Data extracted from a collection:

=== Begin Enclosure ===

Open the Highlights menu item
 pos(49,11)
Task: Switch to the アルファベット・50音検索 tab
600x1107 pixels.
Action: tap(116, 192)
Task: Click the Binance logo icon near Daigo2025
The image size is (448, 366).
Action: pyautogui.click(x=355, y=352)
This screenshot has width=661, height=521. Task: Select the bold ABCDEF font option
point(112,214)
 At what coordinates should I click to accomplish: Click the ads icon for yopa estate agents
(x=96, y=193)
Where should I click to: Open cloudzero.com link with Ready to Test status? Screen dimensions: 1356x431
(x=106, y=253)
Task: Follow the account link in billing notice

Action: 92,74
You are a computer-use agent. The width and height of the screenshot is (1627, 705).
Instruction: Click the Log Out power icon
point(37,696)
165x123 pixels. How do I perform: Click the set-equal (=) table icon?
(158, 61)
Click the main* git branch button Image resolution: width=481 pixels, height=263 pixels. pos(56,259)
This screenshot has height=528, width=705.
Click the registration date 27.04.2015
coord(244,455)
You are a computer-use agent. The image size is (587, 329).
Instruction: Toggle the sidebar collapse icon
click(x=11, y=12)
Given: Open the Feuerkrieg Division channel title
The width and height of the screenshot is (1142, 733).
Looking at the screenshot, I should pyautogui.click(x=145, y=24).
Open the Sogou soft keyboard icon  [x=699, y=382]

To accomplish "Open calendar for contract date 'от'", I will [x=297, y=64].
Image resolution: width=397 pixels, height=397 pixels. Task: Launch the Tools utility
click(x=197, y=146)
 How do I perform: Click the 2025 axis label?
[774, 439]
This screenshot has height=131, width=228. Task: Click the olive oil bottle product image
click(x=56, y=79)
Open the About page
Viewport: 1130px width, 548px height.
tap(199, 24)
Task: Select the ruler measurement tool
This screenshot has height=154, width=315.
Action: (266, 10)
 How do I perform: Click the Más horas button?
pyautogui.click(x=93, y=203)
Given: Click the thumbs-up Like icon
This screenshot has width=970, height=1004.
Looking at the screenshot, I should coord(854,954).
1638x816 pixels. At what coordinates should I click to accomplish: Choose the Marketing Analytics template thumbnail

=== End Enclosure ===

#### [What is expected]
What is needed is every line from the start of the entries through the line containing "Given: Open the", returned word for word and nothing else.

#### [Solution to this exercise]
Open the Highlights menu item
 pos(49,11)
Task: Switch to the アルファベット・50音検索 tab
600x1107 pixels.
Action: tap(116, 192)
Task: Click the Binance logo icon near Daigo2025
The image size is (448, 366).
Action: pyautogui.click(x=355, y=352)
This screenshot has width=661, height=521. Task: Select the bold ABCDEF font option
point(112,214)
 At what coordinates should I click to accomplish: Click the ads icon for yopa estate agents
(x=96, y=193)
Where should I click to: Open cloudzero.com link with Ready to Test status? Screen dimensions: 1356x431
(x=106, y=253)
Task: Follow the account link in billing notice

Action: 92,74
You are a computer-use agent. The width and height of the screenshot is (1627, 705).
Instruction: Click the Log Out power icon
point(37,696)
165x123 pixels. How do I perform: Click the set-equal (=) table icon?
(158, 61)
Click the main* git branch button Image resolution: width=481 pixels, height=263 pixels. pos(56,259)
This screenshot has height=528, width=705.
Click the registration date 27.04.2015
coord(244,455)
You are a computer-use agent. The image size is (587, 329).
Instruction: Toggle the sidebar collapse icon
click(x=11, y=12)
Given: Open the Feuerkrieg Division channel title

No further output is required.